38話(ガーラント辺境伯Side)
「イシス嬢は何をしているのだ?!」
「今は…北側を中心に城をシールドで囲っています。最低3重は必要なので、他の魔術師にもできれば手伝ってもらいたい」
赤い飛龍は小ぶりだが炎による被害が大きい。だから、シールドを3重にするということか?
あれだけしっかり飛龍を拘束できているのなら、範囲も絞れる。可能だろう。
ジェンキンスは青白く光るシールドを間近で見て…立ち竦んでいた。
「ジェンキンス、ボサッとするな!すぐに魔術師たちにシールドを張らせろ!3重だ!」
私の声に、ハッとしたジェンキンスはすぐさま行動した。
「フェルナンド殿、これが武器です。使い方はご存知か?」
「ありがとうございます。…え…と…、…はい…これなら使えます。鏃が大きいのか…」
武器に触れ、サッと数ヶ所を見たフェルナンド殿は…兵士たちが両手でやっと持てる重さのクロスボウを片手で軽々と持ち上げた。
近くにいた兵士たちがギョッとしている中、屋根にいるイシス嬢にも見えるように高々と掲げる。
「イシス!武器が届いた!クロスボウだ!」
「クロスボウ?…弓?…」
ジェンキンスの指示を受けた魔術師たちがシールドを張り始めた。
そのことに気付いたイシス嬢は、手を止めて屋根からフワリと音もなく降りてきた。
本当に…妖精のような娘だ…。
「これがクロスボウ?」
「使い方は…ここを…こうだ、分かるか?」
…わずかに、違和感を感じた…。
フェルナンド殿がイシス嬢にクロスボウの説明をしている間も、イシス嬢は視界に飛龍をずっと捉え続けている。
キラキラと光る瞳が妙に気になる。
飛龍もイシス嬢を見ている…?
私がそんなことを考えていると、周りの兵士たちがザワッとするのが分かった。
「…なっ!…」
フェルナンド殿に続いて、イシス嬢までがクロスボウを片手でヒョイと持ち上げたのだ。あの、折れそうな細腕で!
さらに、矢を一束抱えると…そのままヒラリと屋根に再び上がって行ったではないか!
「私はここから口を狙う!フェルは、合図をしたら急所を狙って欲しい、他の人も!」
「分かった!…って…急所?!…」
「ごめん!…今視てるから…すぐ探す!」
イシス嬢や魔術師たちの3重のシールドがあり、現状飛龍の攻撃は全く城には届いていない。
イシス嬢の戦い方は攻撃より守りを重視したものだ。
今まで、飛龍討伐は先手必勝だと思ってきたが…堅い守りというのは…これほどまでに有効であったのか?!
飛龍は疲れて動きが緩慢になってきている。
初めての事態に、兵士たちはポカンとしていた。
「視えた。狙うのは、向かって右側の首の付け根よ!飛龍の動きを止めたら合図をする!」
イシス嬢の屋根からの叫び声は、兵士たちにも十分聞こえていた。
「私が先に口を射る!」
そう言って、イシス嬢が何か呟き…クロスボウの矢の束に触れると…矢は赤く燃えるような焔を纏った。
そこからは本当に凄かった…。
飛龍が火を吹く前に軽く顎を上げる動作を完全に見切ったイシス嬢は、飛龍の下顎から上顎にかけてクロスボウで何度も貫いた。

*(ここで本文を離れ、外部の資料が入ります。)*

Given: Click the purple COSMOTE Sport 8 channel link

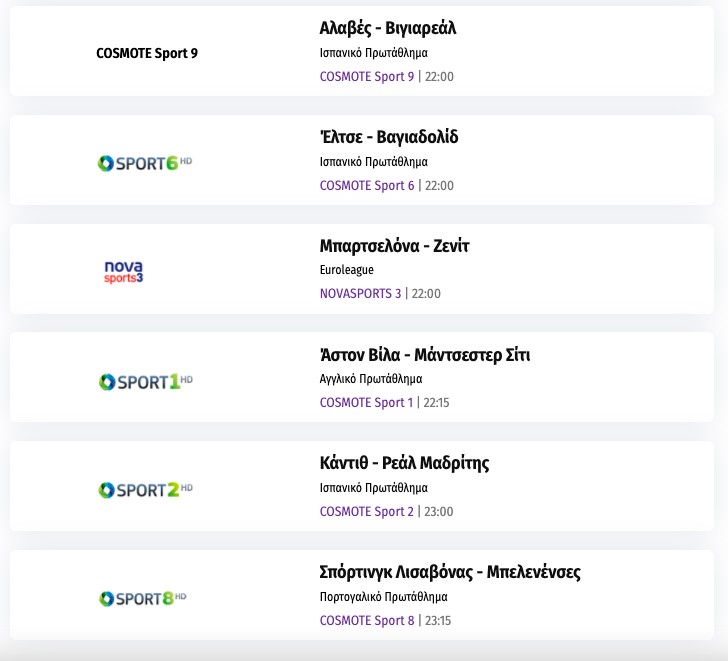Looking at the screenshot, I should coord(366,621).
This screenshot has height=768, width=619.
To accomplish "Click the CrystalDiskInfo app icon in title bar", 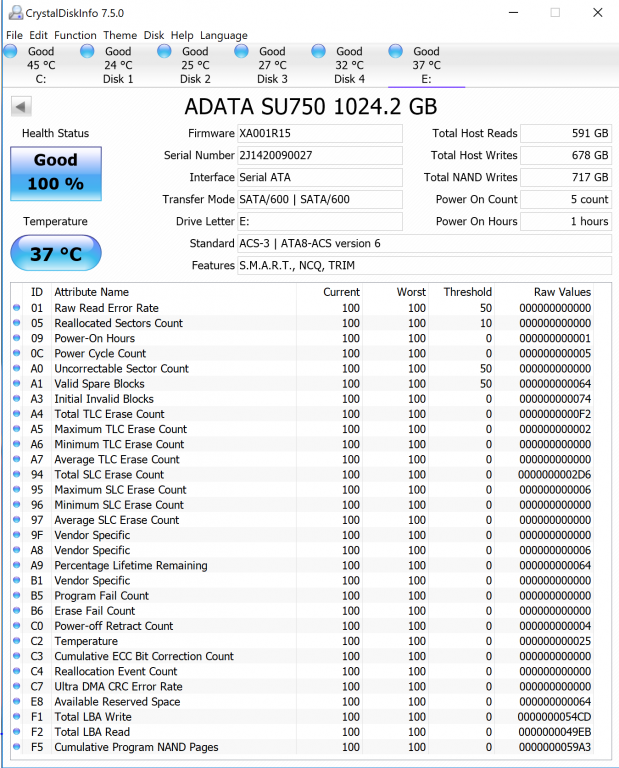I will 11,13.
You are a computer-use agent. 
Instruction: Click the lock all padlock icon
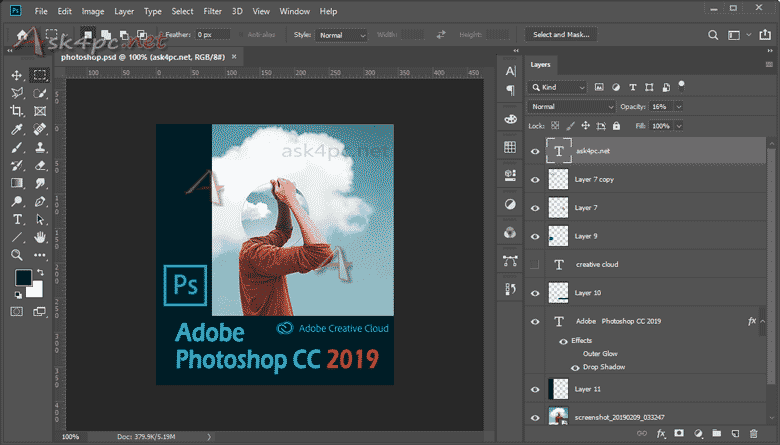point(617,126)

しかも、魔術を付与した矢は…刺さった瞬間…飛龍の口を封じていったのだ。
「口が開かなくなったわ、そろそろよ!」
「あぁ、いつでもいいぞ!」
「皆のもの、構え!イシス嬢の合図を待て!」
─私を見て!見なさい!─“拘束”
イシス嬢の口から…そんな言葉が聞こえた気がした。